Q: Can you talk about creating your own mythology for the supernatural story?

I didn’t want to have to explain too much. … We wanted a rule system, but we wanted it to feel more like you could explore that rule system. You can make your own assumptions about the rules.

So, our only rule was that if you want to survive, you have to sacrifice. … I really enjoyed creating and world-building that, because it felt really liberating to not have the typical Hollywood archetype of the supernatural.
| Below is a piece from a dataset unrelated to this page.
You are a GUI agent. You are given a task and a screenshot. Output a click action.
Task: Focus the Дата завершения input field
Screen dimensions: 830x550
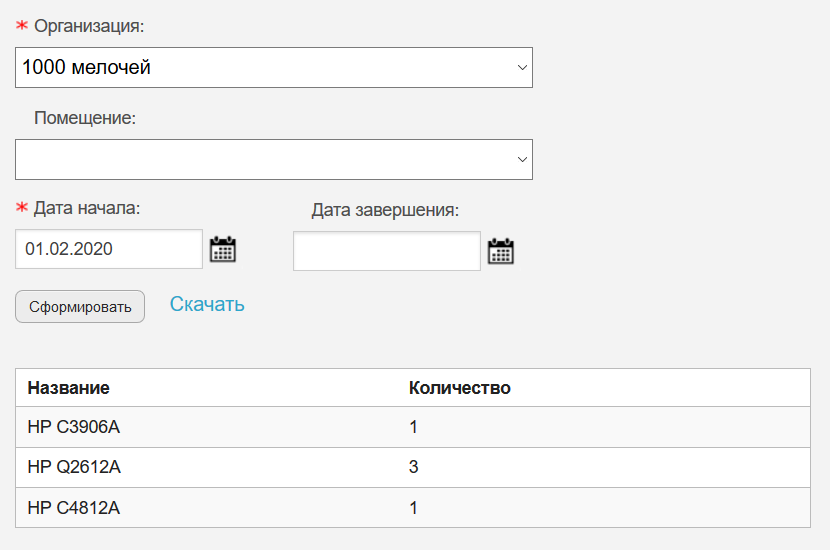tap(387, 251)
We have this part of pulling people to the other side, and then we have this part of “we can’t just make life unbalanced.” So those two things together create this world where we can suspend our disbelief.

Q: What approach did you take to tell an LGBTQ love story?

When I was growing up in the Stone Age in 2002, 2003 … there was no (LGBTQ) content that wasn’t violent, that wasn’t depressing. I remember reading books about LGBTQ characters, and they would die or they would be alone forever. And it was so grim and so bleak, and I remember thinking “(Expletive), I’m going to be miserable forever.” In small town Texas, I grew up in a super religious household that wasn’t okay with me being gay. And all I’ve wanted to do in my adult life is look at kids who grew up like me and say … ‘You’re going to be good, and you’re going to be happy.’ …

Of course it’s a bit tragic, but it never questions the fact that they’re both women. … I want queer characters to be represented on screen just alive, just eating Taco Bell on a Thursday night and being happy and having their struggles internal and not about their queerness.

It’s hard to be queer. Yes it is. I agree with. I don’t think we always need to see it on screen. I think sometimes it’s important to represent that. … But that’s not the kind of story I want to tell.

Q: What were the challenges of making a film on a micro budget and within a very limited time frame?

It really was moviemaking in the pants. When we first wrote the script, we knew we would have a 10-day shoot. So we planned for weekends, since my producing partner and I both worked full time, Monday through Friday.

Then, our second weekend, our camera crew got covid, and we had to shut down. So we lost a weekend. And in the midst of all this, we thought, “How the hell are we going to make up for these 24 hours of filming?” … So, we filmed every night for a week and shot different scenes.

We pulled together our stars and all their scenes … and we got a special kind of magic that week. We all became this huge family during that week, so we call it “summer camp week,” because that’s what it felt like. …

At the time, it was probably our scariest obstacle. But something really beautiful came out of having to overcome that obstacle.

Q: How has that experience changed how you plan to make future films?

It’s really nice to meet people who are so creatively collaborative and make you better. I talk about them all the time and how they challenged me and how they asked me to be a better filmmaker and a better writer and asked me to think about things that I never would have thought about before. Their views have made the film beautiful. And I think I will always approach filmmaking this way now.